Car, il faut bien l’admettre, le résultat concret du jugement du juge Lussier, c’est un Québec morcelé, cassé en deux, avec d’un côté des mesures s’appliquant aux francophones et de l’autre, des mesures différentes s’appliquant aux anglophones.

Il s’agit ici du même Québec divisé que condamnait, non sans raison, le ministre Simon Jolin-Barrette aux lendemains de la décision rendue par le juge Marc-André Blanchard dans la cause de la loi 21 sur la laïcité de l’État.

Dans maints dossiers, les anglophones du Québec ont choisi de livrer la bataille sur le front judiciaire au gouvernement du Québec et à l’Assemblée nationale. Que ce soit dans le dossier de la loi 40, dans celui de la loi 21 ou dans celui de la loi 96 (concernant la modernisation de la Loi 101), les anglophones québécois ont porté leur cause devant les tribunaux, ce qui est fort légitime par ailleurs. Ils ont du mal à se reconnaître dans le Québec d’aujourd’hui.

Nous regrettons néanmoins qu’il y ait un clivage aussi prononcé entre les intérêts des anglophones et ceux des francophones au Québec.
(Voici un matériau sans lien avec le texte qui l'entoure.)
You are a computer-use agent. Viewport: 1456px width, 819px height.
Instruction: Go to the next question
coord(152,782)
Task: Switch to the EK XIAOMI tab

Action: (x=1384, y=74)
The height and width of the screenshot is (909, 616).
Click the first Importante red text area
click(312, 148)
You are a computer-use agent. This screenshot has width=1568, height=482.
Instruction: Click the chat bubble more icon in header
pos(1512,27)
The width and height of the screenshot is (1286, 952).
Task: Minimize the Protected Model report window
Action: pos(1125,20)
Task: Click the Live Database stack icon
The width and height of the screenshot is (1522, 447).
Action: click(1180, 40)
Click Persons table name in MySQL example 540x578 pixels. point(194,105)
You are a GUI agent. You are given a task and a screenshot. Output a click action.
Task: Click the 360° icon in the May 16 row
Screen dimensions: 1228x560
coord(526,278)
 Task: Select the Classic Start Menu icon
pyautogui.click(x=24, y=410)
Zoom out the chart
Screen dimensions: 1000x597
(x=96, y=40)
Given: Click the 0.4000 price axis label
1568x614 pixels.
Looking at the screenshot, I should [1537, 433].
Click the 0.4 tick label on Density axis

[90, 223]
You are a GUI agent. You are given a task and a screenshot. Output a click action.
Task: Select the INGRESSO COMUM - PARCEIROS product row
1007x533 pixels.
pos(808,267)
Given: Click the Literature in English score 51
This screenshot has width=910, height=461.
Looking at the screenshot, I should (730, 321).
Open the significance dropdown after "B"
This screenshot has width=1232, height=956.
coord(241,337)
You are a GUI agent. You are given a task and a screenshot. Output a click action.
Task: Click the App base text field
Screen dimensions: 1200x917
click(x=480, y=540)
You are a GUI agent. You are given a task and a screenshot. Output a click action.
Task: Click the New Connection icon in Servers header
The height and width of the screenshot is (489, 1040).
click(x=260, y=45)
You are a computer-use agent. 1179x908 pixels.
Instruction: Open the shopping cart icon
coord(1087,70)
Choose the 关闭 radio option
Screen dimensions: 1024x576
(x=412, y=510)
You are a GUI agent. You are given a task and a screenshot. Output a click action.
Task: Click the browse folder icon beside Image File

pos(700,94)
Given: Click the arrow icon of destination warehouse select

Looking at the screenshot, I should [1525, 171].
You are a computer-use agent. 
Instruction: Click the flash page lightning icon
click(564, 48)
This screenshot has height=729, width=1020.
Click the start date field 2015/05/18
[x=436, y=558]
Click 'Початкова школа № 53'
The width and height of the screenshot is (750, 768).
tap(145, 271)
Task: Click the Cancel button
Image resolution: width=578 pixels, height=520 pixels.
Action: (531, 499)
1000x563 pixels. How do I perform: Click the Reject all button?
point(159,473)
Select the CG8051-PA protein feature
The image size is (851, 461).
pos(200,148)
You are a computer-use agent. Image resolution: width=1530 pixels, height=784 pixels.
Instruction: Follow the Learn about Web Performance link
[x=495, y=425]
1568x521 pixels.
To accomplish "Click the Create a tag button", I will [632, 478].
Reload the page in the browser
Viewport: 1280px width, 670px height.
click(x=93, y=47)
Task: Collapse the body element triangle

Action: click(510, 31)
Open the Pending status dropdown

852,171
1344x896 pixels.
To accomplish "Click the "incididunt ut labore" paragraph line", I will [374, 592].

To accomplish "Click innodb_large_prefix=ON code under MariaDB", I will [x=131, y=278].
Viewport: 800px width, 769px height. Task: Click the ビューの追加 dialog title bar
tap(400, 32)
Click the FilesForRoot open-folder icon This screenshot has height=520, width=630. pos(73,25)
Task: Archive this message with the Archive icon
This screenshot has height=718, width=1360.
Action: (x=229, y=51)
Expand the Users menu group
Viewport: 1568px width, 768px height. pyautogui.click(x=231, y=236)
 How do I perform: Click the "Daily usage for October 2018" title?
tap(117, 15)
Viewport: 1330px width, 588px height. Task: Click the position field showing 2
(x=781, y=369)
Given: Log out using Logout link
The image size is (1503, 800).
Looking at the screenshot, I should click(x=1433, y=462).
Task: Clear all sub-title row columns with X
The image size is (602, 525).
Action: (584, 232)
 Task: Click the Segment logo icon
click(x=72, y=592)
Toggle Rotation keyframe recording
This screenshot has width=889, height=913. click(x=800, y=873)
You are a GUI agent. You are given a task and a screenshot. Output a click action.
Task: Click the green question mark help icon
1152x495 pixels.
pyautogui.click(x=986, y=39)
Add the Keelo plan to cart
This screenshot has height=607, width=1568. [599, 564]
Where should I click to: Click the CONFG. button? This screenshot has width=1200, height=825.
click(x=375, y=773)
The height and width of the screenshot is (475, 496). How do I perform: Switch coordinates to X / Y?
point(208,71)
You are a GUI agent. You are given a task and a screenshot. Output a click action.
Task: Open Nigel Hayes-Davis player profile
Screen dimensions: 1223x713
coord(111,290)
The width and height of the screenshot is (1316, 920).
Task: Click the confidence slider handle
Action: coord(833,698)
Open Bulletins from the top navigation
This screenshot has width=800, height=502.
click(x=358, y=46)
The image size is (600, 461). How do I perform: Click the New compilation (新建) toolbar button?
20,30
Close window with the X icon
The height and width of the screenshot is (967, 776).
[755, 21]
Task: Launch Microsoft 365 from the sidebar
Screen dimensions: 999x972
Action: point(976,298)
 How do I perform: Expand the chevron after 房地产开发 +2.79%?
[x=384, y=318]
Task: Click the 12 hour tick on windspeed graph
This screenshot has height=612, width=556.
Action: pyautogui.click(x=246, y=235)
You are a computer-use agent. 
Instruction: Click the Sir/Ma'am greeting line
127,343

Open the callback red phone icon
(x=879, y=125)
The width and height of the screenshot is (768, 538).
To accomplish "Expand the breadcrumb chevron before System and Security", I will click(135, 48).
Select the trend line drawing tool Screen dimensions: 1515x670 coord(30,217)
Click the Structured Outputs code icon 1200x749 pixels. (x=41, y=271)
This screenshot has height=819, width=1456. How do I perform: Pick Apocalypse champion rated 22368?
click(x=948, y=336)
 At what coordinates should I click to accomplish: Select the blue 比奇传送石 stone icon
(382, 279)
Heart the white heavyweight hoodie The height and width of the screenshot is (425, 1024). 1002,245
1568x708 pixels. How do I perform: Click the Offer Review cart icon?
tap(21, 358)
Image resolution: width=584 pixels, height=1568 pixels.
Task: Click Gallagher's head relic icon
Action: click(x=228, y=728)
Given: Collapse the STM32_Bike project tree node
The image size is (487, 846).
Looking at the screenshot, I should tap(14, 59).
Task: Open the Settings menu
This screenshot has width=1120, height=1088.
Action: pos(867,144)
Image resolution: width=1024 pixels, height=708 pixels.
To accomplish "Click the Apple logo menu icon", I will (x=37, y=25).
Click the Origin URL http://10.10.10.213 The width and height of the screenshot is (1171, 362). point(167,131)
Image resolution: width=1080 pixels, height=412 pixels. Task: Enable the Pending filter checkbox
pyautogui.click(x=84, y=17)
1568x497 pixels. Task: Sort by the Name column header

Quand donc sonnera l’heure de la réconciliation ?

Cette réconciliation, pour souhaitable qu’elle puisse être, ne doit cependant pas se faire aux dépens de la langue française au Québec. Mais dans l’affaire de la Loi 40, nous ne croyons pas que le statut ou l’usage de la langue française soit en cause. Comme l’a énoncé le juge Lussier, « [q]ue la protection du français demeure une préoccupation légitime et pressante au Québec n’entre pas en ligne de compte dans le présent dossier ».

Quoi qu’il en soit, nous estimons que les anglophones doivent faire partie intégrante de la nation québécoise, telle que définie de manière civique. En renvoyant à la nation civique, l’idée n’est pas de notre part de dépouiller la nation québécoise de ses fondements historiques ni de ses attributs langagiers et culturels mais plutôt de faire en sorte que le concept de « nation » soit adapté au Québec d’aujourd’hui et soit le plus inclusif possible. Bref, nous croyons que le concept de « nation » doit ratisser large lorsqu’il est question du Québec.

Le gouvernement québécois doit tendre la main aux anglophones, afin que soit renoué le dialogue national entre les collectivités qui composent et façonnent le Québec d’aujourd’hui. Mais les anglophones en question doivent, de leur côté, redoubler leurs efforts afin de s’inclure dans le grand projet collectif québécois. Ce projet cherche entre autres à faire du français la langue commune au Québec, en plus d’être la langue officielle.

Mais, langue commune et langue officielle ne veut pas dire langue unique. Les langues autres que le français, dont l’anglais et les langues autochtones, ont aussi, bien entendu, droit de cité dans une société québécoise où la diversité est vue comme une richesse.

L’auteur, Benoît Pelletier, est avocat émérite, docteur en droit et professeur éminent à la Faculté de droit de l’Université d’Ottawa.